First thing is to get some really good grain sealer on the ends to slow down the water escaping. You will get end cracking anyway, so be sure to leave it longer than you want to end up so you have room to trim the ends later.

If the pith is left in the log, it will almost always crack anyway, unless dried very slowly -- depending on species of course. Fruitwoods are particularly prone to splitting/cracking. Walnut can develop cracks really quickly, even when sealed. If you aren't going to use the cants right away, it is best to leave the logs as long as possible, with the bark still on. Cut them down when you are ready to use them. That will keep it in better condition. Wrapping in plastic may work or may stop too much water and make them mold. Paper bags may work too. It mostly depends on your local environmental conditions.

If you carve it green, put an expansion cut in it that is deep enough to get to the pith. That will generally control the splitting. That assumes you can find a way to fit the cut into your design (like in the back).


----------



## FLtreeGuyVHTC (Dec 18, 2011)

So I carved a candle holder out... Got it all sand down and was going to start carving the details today... Top edges cracked... Used a kentucky coffee wood. Was a limb cut in april with bark left on it. it just started snowing here... Have trouble keeping moistor in my skin.... What should I do to keep it cracking over night? Or till im ready to finish on projects that take along time... Should I just bring them to a local mill and use theyre kiln? Seal them then sand them when im ready? Wrapping them in plastic sounds like it would work... If I could figure out how to post pics with a andriod phone I will... Using mostly small limbs for now but alot of my work has come out well... Except the cracking. Have locals asking for carvings but if of cant stop the cracking then its pointless...


----------



## bigjohn1895 (Dec 18, 2011)

loose fitting clear garbage bags are the best way to dry carvings if you have time dosnt let the surface dry too fast


----------



## discounthunter (Dec 19, 2011)

basic air drying rule of thumb; 1" of thickness per one year. kiln drying cuts that down. if im going to work on still "green" or wet chunks ,i dont get too aggresive too fast . a little every couple of days helps the wood dry slowly as its exposed lessening potential cracks.

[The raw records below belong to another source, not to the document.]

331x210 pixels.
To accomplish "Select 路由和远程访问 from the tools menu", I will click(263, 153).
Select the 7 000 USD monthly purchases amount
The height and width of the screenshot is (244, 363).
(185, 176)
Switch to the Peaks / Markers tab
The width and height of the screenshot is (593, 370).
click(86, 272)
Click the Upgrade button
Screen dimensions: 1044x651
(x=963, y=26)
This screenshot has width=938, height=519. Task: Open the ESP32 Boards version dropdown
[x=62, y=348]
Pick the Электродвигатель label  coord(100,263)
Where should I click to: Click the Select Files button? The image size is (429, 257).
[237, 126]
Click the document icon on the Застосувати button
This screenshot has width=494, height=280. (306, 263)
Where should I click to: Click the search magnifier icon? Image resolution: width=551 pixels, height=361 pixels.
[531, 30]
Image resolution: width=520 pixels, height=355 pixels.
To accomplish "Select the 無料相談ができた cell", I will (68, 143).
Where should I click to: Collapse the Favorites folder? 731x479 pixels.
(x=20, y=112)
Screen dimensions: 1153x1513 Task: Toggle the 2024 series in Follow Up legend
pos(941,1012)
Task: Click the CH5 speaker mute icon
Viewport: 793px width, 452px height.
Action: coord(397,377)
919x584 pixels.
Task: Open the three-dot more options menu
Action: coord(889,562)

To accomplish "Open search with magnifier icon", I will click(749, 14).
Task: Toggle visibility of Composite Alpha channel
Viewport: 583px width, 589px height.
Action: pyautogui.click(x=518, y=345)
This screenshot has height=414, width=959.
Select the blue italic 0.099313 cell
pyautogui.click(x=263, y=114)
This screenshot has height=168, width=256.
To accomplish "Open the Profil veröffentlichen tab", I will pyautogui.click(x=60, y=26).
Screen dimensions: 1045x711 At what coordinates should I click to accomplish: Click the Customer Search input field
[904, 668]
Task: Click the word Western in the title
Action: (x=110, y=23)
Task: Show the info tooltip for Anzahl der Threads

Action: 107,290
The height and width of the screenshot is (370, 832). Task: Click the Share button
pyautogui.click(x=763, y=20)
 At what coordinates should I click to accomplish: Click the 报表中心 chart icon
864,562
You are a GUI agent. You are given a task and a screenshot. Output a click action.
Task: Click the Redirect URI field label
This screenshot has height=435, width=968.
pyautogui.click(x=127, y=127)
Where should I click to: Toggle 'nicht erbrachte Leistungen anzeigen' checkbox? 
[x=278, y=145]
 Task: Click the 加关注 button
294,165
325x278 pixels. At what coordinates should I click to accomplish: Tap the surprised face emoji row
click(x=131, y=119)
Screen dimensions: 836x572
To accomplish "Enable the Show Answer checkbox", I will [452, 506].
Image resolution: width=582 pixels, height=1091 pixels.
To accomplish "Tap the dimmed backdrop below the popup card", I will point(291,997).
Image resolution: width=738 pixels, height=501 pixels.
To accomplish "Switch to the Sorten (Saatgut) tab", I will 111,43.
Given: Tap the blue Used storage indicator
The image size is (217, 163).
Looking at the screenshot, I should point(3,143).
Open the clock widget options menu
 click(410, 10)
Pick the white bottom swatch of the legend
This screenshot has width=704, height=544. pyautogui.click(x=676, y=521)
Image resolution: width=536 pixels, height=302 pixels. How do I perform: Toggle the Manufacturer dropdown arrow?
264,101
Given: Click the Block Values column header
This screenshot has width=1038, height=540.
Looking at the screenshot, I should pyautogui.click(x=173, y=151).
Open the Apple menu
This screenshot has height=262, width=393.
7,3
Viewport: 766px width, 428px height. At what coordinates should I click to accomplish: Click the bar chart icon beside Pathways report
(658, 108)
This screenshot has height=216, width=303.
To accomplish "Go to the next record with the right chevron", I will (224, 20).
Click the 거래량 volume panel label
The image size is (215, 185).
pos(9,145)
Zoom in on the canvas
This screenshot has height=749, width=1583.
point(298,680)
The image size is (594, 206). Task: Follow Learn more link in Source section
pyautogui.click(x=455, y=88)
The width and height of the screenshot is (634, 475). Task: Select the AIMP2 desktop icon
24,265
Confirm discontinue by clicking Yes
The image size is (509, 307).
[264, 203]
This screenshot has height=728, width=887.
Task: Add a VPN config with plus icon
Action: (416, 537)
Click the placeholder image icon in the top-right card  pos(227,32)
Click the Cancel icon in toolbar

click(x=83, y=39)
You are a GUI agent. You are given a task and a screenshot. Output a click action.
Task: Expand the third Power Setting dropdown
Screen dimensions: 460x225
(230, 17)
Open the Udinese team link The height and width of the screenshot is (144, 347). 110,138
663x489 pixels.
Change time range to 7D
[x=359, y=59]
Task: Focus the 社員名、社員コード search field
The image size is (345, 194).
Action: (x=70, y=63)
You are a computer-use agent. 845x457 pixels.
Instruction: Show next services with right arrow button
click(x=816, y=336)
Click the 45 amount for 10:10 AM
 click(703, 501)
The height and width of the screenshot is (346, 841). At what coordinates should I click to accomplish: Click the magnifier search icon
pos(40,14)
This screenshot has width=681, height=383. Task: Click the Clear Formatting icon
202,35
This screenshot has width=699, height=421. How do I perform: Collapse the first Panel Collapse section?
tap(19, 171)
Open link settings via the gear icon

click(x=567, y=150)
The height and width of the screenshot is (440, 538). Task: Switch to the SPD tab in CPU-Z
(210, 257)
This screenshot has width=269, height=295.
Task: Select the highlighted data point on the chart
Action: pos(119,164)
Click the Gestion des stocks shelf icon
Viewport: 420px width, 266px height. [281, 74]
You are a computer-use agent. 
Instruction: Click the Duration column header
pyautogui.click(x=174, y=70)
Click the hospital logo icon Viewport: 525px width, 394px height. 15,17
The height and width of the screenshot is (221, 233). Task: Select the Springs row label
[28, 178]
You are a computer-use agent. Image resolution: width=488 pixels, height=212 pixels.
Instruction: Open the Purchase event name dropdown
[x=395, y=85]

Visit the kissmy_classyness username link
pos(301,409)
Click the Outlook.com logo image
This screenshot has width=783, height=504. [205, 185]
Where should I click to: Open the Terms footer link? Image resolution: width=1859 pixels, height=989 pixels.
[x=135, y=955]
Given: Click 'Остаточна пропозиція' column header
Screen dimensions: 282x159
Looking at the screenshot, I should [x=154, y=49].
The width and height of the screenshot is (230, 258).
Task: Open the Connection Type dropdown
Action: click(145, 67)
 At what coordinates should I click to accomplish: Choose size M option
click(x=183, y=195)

this was a solid chunk of sweet gum


----------



## FLtreeGuyVHTC (Dec 22, 2011)

Making a expansion cut about half way threw uas seemed to work the best. Paper bags abosrb to much to fast. Havent tried plastic bags though it sounds like it would work with some holes and a fan on low to move the air stopping mold... still no access to a computer to post these carvings... sea turtle... Indian tracery and a tiger. Csndle yolders come out ezy and fast. Made one out of cherry. Left the bark on. Cleaner the sap off with mineral spirits then sealed it. The purple shine is beautiful. Kiln it in my oven and recut the ends... wish it smelt like cherries and not like the sealer...


----------



## Chainsaw Master (Dec 24, 2011)

Whack a round block in half, & carve outta that, & it won't crack. I've never seen a carving out of a round not get cracks, but I think that the cracks are part of the character of the carving......


----------